THIS week, the latest IPCC (the UN’s Intergovernmental Panel on Climate Change) report was released.

The message is clearer than ever: we need a transformation in how we power our world, and we need to end the age of fossil fuels quickly and fairly.

Without rapid and deep emissions cuts across all sectors, overshooting the agreed limit of 1.5degrees of warming is “almost inevitable” as the report says.

There are options that can cut our emissions by at least half by 2030, which is needed to avoid the worst impacts of climate change. And thankfully, the costs of wind, solar and battery technology have come down 85 per cent during the last 10 years.

Recently, my motion asking Mid Devon District Council to support the Local Electricity Bill passed.

The Bill, if it passed, would remove the huge costs to communities that want to generate, store and sell electricity locally. Local energy resilience is an important part of changing how we power our lives.

My background is in international development, and some of the things I have worked on or alongside – healthy nature, healthy communities, no poverty – are unobtainable if we don’t address climate change.

Climate change is already undermining decades of progress in these areas.

If we have the tools and knowledge we need to create health and resilient communities, what are the barriers? - flow of finance and political will are two of the big ones.

The report makes clear that individual choices alone make only a modest contribution to emission reductions.

Individual and collective action is made possible by things like better planning and building standards, better vehicle efficiency, and low carbon infrastructure.

To make these things reality, we need brave political change, not primarily consumer behaviours.

Sadly, our reckless government talks of abandoning our “phobia of hydrocarbons” and opening up new North Sea oil and gas drilling.

It can take decades for a new oil field to open; it won’t solve the energy crisis, the cost of living crisis, or the climate crisis.

It’s a sorry excuse to protect fossil fuel interests. This is not brave leadership; it’s the government failing its duty to keep its citizens safe.

Tackling climate change – locally, nationally, globally – has been delayed because of perceived high-cost implications.

Investment in the shift to a low-carbon world is about six times lower than it needs to be. But the financial toll of climate disasters is steadily climbing.

The IPCC says there is far too much money still flowing towards fossil fuels and not to clean energy climate solutions.
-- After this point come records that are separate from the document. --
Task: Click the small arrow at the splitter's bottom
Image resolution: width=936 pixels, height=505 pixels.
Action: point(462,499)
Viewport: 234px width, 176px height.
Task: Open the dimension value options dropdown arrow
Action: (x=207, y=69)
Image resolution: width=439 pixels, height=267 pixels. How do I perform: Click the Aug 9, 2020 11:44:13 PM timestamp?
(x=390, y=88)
The UK has one of the most generous tax regimes in the world for oil companies.

The UN secretary general, António Guterres, said some governments and businesses were “lying” in claiming to be on track for 1.5C.

In his rebuke, he warned: “Some government and business leaders are saying one thing – but doing another. Simply put, they are lying. And the results will be catastrophic.”
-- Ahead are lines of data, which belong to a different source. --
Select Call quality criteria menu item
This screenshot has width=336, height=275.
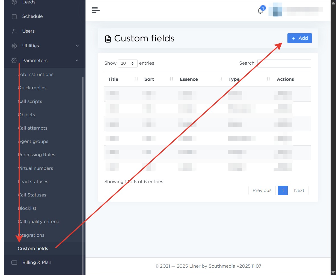[39, 222]
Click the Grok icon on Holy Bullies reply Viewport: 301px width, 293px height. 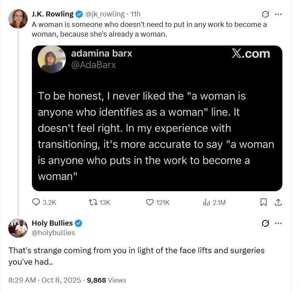click(265, 223)
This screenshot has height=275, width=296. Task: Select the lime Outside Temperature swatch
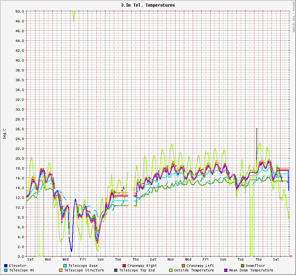(171, 270)
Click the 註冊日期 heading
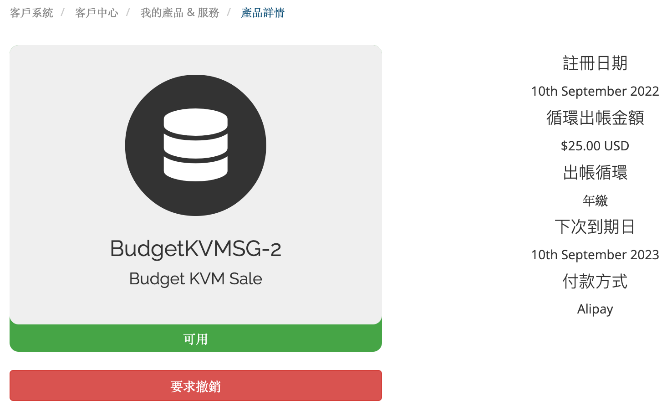Viewport: 672px width, 411px height. click(595, 63)
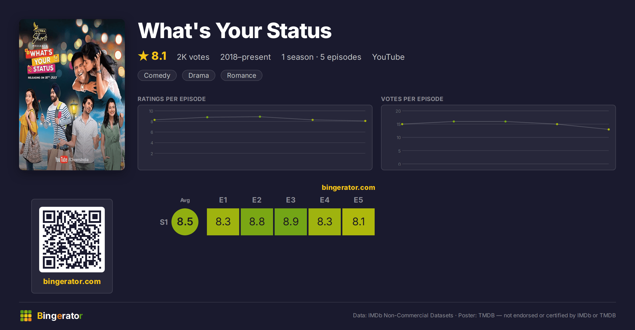Select the Comedy genre tag
Screen dimensions: 635x330
click(157, 75)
The report found that growing forests and preserving soils will be necessary, but tree-planting cannot do enough to compensate for continued emissions for fossil fuels.
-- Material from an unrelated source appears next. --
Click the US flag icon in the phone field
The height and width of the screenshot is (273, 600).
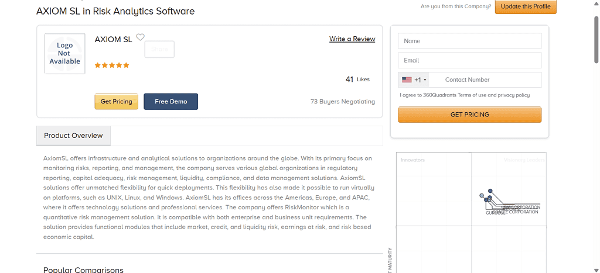[407, 80]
Tree planting is of course important for biodiversity and soil health, and should be welcomed, but it is an easy and media-friendly thing for politicians to do – just like it is easy for international corporations to buy up land they’ve never stepped foot on and use it for tree planting to “offset” their emissions; to continue business as usual.

We need brave leadership, not photogenic greenwashing.

There is such opportunity right now to tackle the energy crisis, the cost of living crisis and the climate crisis at the same time.

We need good leadership, wisdom, and long-term thinking to transform this opportunity into reality.

Author and scientist Isaac Asimov said: “The saddest aspect of life right now is that science gathers knowledge faster than society gathers wisdom.”

As I read the latest gathering of knowledge in the IPCC report, I pray for an equal gathering of wisdom, which is available in abundance if we choose to look and listen in the right places.